Dataset entries:
******
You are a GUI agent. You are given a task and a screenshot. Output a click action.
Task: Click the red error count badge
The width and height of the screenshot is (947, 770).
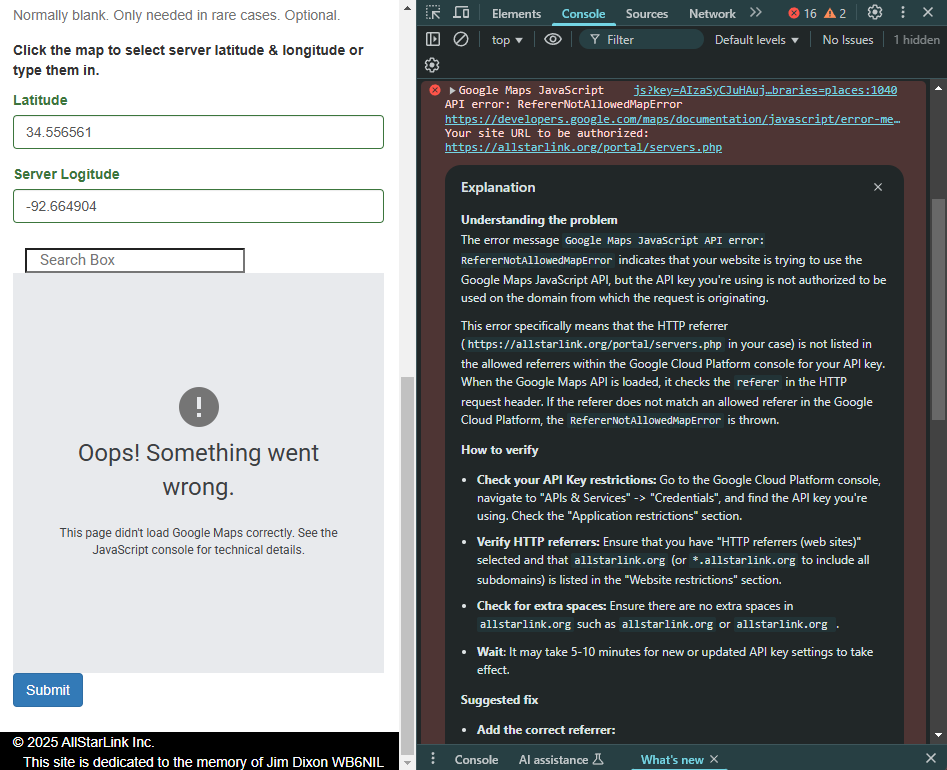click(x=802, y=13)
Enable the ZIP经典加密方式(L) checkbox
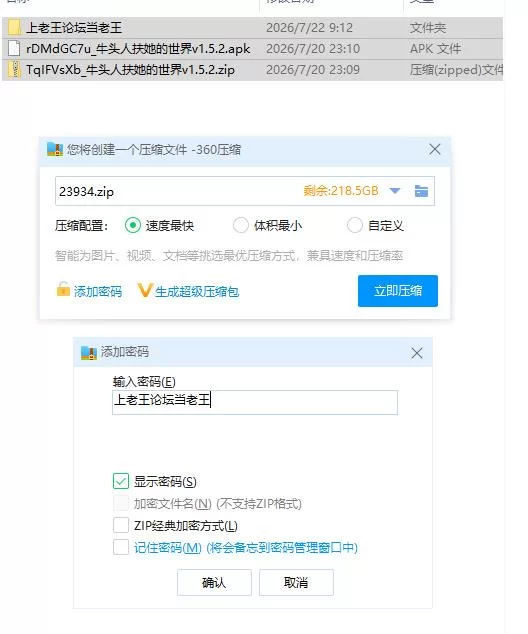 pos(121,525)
******
● **EXERCISE DESCRIPTION**
Please copy, exactly as written, the lines from the one that contains "Task: Click the red error count badge" through the end of the records, both ends included. Do not include the pictures.

● **TASK RESULT**
Task: Click the red error count badge
The width and height of the screenshot is (947, 770).
click(x=802, y=13)
Enable the ZIP经典加密方式(L) checkbox
 pos(121,525)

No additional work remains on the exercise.